Comment by adrian17
13 hours ago
> After 15 minutes of confusion, it turned out Cloudflare had put a crazy robots.txt on my site without my consent (Cloudflare, love you guys, but this needs to stop).
Might be the first time I see someone complain about their website being protected from a scraper, instead of the other way around.
I am pretty sure you have to enable cloudflare to manage your robots.txt, it shouldn't be doing that by itself. Maybe they did it by accident, it is just 1 click.
My understanding is that the current default allows AI training bots - but this actually going to change in 2 months time.
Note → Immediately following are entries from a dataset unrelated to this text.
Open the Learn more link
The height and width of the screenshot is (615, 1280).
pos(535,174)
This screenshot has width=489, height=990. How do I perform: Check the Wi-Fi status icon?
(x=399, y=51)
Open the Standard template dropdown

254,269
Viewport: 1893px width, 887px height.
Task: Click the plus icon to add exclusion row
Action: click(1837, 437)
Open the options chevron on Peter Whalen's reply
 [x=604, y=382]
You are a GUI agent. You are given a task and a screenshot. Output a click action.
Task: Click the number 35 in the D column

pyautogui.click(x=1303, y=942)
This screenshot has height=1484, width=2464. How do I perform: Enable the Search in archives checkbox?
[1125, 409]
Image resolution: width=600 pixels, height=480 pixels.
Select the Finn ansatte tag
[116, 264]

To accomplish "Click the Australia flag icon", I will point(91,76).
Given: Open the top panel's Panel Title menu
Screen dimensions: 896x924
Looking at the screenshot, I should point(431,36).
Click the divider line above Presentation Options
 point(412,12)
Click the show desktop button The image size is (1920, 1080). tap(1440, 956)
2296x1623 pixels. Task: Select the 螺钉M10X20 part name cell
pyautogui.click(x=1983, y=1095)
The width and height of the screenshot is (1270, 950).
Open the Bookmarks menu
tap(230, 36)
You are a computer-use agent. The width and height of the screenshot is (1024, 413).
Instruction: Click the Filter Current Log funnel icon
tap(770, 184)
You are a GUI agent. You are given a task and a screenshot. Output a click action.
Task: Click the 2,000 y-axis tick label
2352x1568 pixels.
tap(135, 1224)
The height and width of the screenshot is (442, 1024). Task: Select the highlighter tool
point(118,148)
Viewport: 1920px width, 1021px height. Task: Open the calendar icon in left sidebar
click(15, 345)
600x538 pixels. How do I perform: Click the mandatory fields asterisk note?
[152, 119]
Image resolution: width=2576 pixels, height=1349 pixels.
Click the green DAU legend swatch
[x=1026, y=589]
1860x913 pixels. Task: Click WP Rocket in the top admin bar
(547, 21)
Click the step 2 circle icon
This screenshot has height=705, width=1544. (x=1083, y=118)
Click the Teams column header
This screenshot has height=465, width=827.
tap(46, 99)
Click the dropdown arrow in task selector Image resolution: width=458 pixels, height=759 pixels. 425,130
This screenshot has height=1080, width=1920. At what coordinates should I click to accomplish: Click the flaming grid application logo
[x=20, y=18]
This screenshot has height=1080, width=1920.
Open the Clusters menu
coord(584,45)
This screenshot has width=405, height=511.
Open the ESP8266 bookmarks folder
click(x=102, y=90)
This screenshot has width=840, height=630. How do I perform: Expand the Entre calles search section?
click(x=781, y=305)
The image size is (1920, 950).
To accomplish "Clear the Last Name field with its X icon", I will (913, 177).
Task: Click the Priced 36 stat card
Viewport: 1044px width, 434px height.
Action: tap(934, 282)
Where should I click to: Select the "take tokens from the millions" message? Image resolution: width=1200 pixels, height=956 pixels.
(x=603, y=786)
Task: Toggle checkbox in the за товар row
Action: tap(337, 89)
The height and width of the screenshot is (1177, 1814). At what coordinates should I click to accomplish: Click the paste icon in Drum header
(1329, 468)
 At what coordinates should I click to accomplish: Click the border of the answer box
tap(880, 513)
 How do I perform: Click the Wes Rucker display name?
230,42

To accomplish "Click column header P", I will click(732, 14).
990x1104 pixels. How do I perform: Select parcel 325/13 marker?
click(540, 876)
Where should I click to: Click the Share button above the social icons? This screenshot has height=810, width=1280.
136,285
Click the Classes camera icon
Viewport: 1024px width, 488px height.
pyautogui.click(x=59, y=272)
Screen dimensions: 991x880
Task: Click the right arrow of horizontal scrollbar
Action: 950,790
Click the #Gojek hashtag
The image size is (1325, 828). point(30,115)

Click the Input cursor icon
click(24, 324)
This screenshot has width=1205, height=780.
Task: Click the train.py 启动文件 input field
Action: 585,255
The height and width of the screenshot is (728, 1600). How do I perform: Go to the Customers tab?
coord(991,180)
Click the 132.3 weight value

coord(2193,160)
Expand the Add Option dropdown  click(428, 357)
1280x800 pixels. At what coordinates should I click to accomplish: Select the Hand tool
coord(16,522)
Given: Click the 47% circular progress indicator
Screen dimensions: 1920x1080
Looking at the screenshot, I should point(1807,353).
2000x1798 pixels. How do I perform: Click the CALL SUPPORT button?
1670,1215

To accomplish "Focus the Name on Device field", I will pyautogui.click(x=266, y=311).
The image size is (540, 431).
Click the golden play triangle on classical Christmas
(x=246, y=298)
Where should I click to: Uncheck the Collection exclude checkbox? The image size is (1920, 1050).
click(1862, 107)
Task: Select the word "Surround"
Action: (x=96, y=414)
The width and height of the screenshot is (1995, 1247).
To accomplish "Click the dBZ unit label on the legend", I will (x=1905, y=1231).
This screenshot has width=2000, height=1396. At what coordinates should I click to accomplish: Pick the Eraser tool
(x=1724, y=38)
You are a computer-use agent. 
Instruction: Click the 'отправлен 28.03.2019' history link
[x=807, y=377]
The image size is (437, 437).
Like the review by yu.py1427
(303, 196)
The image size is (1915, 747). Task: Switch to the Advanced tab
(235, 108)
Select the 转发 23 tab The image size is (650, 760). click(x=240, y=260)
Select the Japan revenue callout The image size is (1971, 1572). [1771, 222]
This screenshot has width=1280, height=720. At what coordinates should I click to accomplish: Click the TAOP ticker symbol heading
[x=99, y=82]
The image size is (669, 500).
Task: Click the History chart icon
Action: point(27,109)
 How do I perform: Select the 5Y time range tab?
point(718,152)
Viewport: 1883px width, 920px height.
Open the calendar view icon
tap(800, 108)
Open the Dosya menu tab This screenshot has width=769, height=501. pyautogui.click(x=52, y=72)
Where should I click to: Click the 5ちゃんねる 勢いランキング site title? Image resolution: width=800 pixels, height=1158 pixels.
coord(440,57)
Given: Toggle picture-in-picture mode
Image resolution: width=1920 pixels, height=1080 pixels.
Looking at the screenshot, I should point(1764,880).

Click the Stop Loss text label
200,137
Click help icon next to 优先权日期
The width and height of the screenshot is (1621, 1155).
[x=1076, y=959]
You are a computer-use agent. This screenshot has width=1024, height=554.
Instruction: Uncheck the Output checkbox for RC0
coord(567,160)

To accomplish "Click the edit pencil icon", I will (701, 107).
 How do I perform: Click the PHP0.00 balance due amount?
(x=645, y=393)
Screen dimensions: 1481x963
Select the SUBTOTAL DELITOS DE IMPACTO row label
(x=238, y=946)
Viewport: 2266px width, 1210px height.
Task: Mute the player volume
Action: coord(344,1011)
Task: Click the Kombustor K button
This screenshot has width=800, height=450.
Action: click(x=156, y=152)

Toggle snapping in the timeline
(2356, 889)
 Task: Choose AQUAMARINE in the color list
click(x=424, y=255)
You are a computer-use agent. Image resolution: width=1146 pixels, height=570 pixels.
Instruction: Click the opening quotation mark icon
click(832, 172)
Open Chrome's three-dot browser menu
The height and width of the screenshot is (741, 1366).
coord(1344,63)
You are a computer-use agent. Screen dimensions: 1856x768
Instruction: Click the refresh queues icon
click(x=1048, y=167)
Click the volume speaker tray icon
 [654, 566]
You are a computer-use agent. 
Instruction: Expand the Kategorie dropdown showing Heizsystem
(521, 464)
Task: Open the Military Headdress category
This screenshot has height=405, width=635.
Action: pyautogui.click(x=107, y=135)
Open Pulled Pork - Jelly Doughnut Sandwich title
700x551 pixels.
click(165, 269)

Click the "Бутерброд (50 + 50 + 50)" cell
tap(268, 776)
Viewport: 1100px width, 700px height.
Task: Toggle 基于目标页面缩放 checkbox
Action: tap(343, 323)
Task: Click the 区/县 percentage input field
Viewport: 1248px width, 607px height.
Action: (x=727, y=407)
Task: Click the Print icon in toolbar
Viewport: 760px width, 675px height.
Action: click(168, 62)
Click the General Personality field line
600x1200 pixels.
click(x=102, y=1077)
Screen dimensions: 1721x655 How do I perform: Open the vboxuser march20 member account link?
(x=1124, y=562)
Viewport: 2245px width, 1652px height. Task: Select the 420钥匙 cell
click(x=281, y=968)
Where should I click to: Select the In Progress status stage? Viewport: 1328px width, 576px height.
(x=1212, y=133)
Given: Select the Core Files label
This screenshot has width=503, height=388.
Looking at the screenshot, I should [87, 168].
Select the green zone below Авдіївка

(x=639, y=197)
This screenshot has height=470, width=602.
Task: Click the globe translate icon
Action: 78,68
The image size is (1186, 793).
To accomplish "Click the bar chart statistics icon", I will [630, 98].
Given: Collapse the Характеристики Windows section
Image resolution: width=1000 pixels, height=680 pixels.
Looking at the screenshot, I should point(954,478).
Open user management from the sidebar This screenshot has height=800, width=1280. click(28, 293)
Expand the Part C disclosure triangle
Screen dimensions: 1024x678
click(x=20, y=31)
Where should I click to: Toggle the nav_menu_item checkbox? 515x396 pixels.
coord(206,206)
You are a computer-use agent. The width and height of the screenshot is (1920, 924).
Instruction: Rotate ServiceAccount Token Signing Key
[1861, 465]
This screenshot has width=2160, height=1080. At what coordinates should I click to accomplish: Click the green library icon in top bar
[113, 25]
https://developers.cloudflare.com/changelog/post/2026-07-01-...
From Sept 15 all new sites added to CF will even block Googlebot by default on any page that serves ads as I understand it.
I think it's CF trying to force Google to separate out their bot traffic into bots for training and bots for the search index.
I think CF sees a big opportunity to get businesses to pay them to allow certain uses of their data but block others.
They're also starting a registry of "Approved" crawlers.
I think the issue is the lack of consent. Whether a service I use is protecting my website from scrapers or feeding everything to scrapers, some of us would prefer that it takes our informed consent before doing so.
Cloudflare is explicitly a service for dropping requests, whether it’s DDoS attacks, as a WAF, or AI crawlers. It offers a lot more too, but this isn’t Cloudflare overstepping imo.
FWIW, I just set up a domain last week, and the web UI asked if I want to block AI crawlers or not.
Perhaps OP set it up agentically, and the agent didn’t pass an optional param correctly, or ticked the box for him?
It does.
You have to enable this, or atleast was the case when I tried less than 1 month ago.
You still have to enable this as of one week ago. I suspect OP might have agentically set up a new Cloudflare domain, and who knows what the agent did during onboarding.
It should still be done with consent. Robots.txt files don’t protect against determined scrapers anyway.
I thought bot protection was one of reasons for using Cloudflare in the first place (next to general CDN hosting)? After all, they do show a captcha-like challenge on some websites, so I thought that even without robots.txt, it still would have prevented the automated request by default.